Kause’s jaw tightened for a split second.
*Brat knows damn well where I’ve been,* he growled silently in his mind, clenching his fist just enough to feel his nails touch his palm.
But outwardly, he gently smiled.
“Well… it’s complicated,” he said smoothly. “Still, I’m glad to see you haven’t changed.”
Before Crest could reply, one of the two following them tugged lightly at Kause’s sleeve.
“Sir Kause… what is that?” the man whispered, voice shaking.
Everyone turned.
This time, it wasn’t a sign.
It was the silence.
A deep, unnatural stillness that wrapped around the trees, the path, the mansion behind them; like something had smothered all sound in an instant.
The group tensed, instincts snapping awake.
A rustle.
A shift in the shadows.
Then-
A scream ripped through the air.
Sharp.
Short.
Cut off.
They froze, blood running cold.
And just like that…
It began.
Eroan inhales sharply and forces the memories back down.

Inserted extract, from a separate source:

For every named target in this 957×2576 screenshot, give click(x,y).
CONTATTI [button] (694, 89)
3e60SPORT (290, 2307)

“This isn’t the time… I have to go.”
His voice cracks.
He looks around there's nothing but an empty street, a fading orange sky, and the lonely stillness of late evening.
His wrist tingles.
He lifts his arm.
His watch—the one he chose so carefully, tied to memories he cherishes is cracked straight through the center. Frozen. Completely dead. A shard of glass reflects his own exhausted, frightened eyes.
He clenches his fist.
“What time is it…? Dammit.”
He was supposed to be somewhere.
With someone.
Staggering to his feet, he spots a small convenience shop down the road, its lights still on. He half-limps, half-rushes inside, ignoring how the bell above the door rings too loudly.
The shopkeeper looks up, eyes widening instantly.
"Kid, what on earth happened to you?"
Eroan glances down at himself—torn shirt, dusty sleeves, dirt streaked across his face, messy hair, uneven breathing.
He forces a shaky laugh.
“Uh… long story. Really long.”
*Damn, I can’t be chatting around at a time like this,* he whispers to himself.
Then he sees the clock on the wall.
Eroan’s heart drops.
He mutters a quick, “Thanks, Uncle,” and rushes out before the shopkeeper can question him more.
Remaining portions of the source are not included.